Cortez glanced at him. “What do you know about ethnology?”

“Are you kidding? I'm Cherokee. Well,” he corrected quietly, “part Cherokee. My father was full-blooded. My mother was white and she got tired of her family making remarks about her little half-breed. She walked out the door when I was three. Dad drank himself to death. I went into the army at seventeen and found myself a home, where a lot of people have mixed blood,” he added coldly.

Cortez studied him silently. “I had a Spanish ancestor somewhere.”

“It doesn't show,” Drake said flatly. “I imagine you fit in just fine with your people.”

“Your people outnumber us.”

“Which half of my people do you mean?” Drake asked ruefully.

“The Indian half. And even among my people, there are only about nine hundred of us who still speak Comanche,” Cortez said. “The language is almost dead. At least Cherokee is making a comeback.”

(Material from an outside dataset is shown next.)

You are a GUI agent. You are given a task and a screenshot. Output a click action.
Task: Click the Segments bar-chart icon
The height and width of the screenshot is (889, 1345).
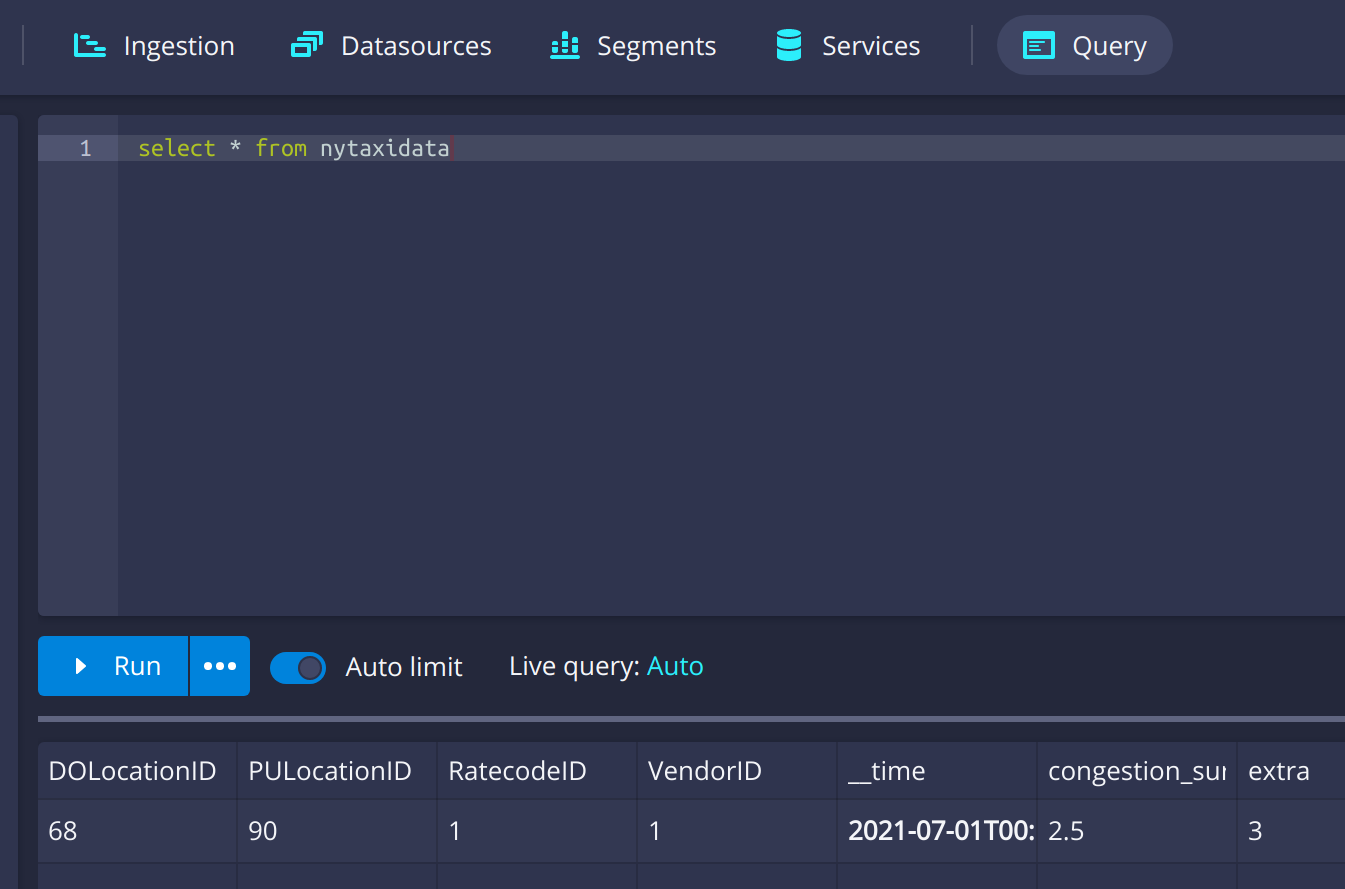pyautogui.click(x=565, y=44)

“No two people speak it alike,” Drake said. “But I get your point—it's still a viable language.” He looked at the
little boy with soft eyes. “Going to teach him how to speak Comanche?”

Cortez nodded. His eyes narrowed thoughtfully as he studied Drake. “But he'll have your problem. His mother is white.”

Drake was looking at the sleeping child intensely. “Does she live with your people?”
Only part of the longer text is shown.